**** Excerpted records ****

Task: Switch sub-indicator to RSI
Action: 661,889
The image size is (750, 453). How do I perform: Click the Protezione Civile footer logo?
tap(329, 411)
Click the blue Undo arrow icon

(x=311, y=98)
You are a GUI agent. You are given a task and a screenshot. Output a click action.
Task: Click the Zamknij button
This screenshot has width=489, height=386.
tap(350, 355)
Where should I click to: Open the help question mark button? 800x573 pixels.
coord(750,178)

****
**** Excerpted records ****

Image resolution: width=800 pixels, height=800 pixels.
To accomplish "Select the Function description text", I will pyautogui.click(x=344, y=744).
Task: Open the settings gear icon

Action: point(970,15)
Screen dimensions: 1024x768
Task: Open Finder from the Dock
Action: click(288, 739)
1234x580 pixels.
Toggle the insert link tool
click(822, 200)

****
**** Excerpted records ****

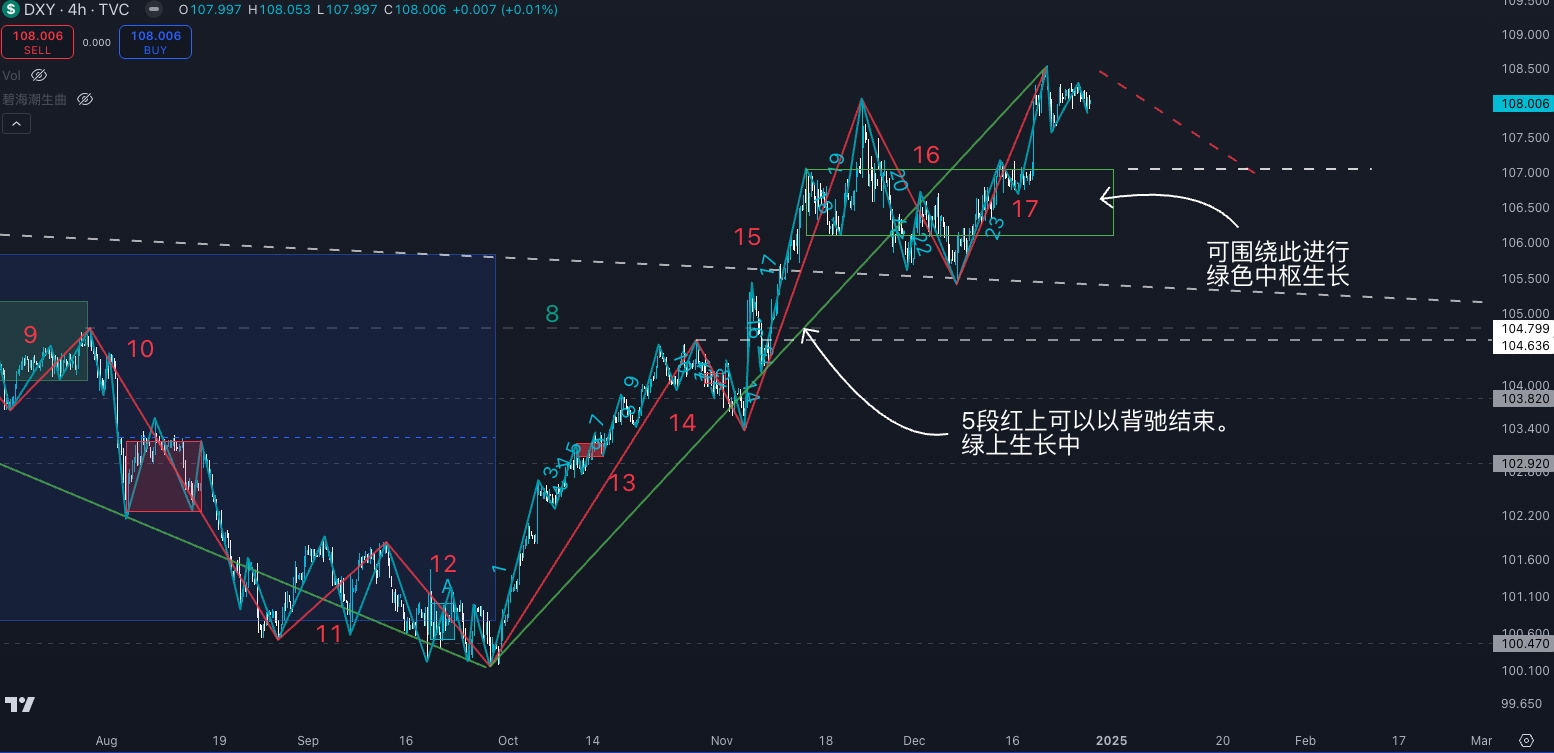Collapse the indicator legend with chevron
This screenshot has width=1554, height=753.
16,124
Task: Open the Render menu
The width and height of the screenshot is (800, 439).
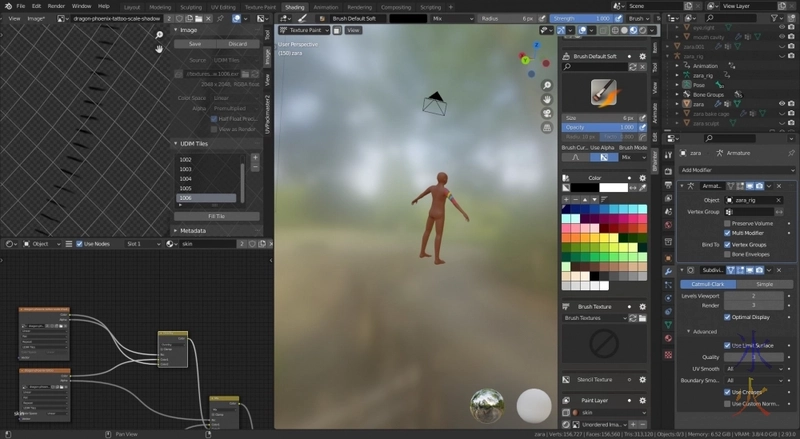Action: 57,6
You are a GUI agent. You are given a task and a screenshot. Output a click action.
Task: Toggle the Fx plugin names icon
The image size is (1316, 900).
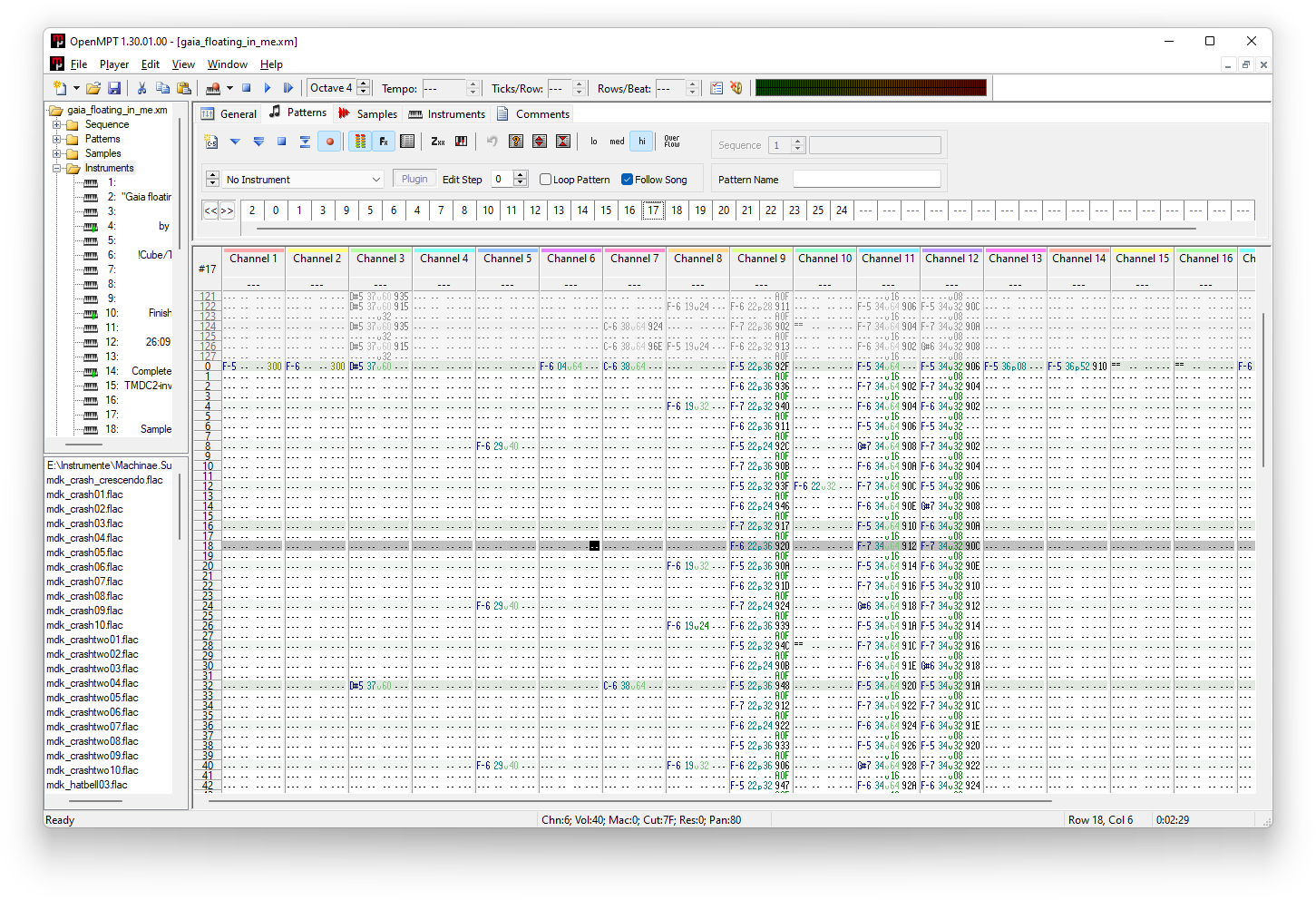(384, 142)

****

Return the records unchanged, starting with the line that contains "Task: Switch sub-indicator to RSI" and going on through the line that contains "tap(350, 355)", and nothing else.

Expected answer
Task: Switch sub-indicator to RSI
Action: 661,889
The image size is (750, 453). How do I perform: Click the Protezione Civile footer logo?
tap(329, 411)
Click the blue Undo arrow icon

(x=311, y=98)
You are a GUI agent. You are given a task and a screenshot. Output a click action.
Task: Click the Zamknij button
This screenshot has width=489, height=386.
tap(350, 355)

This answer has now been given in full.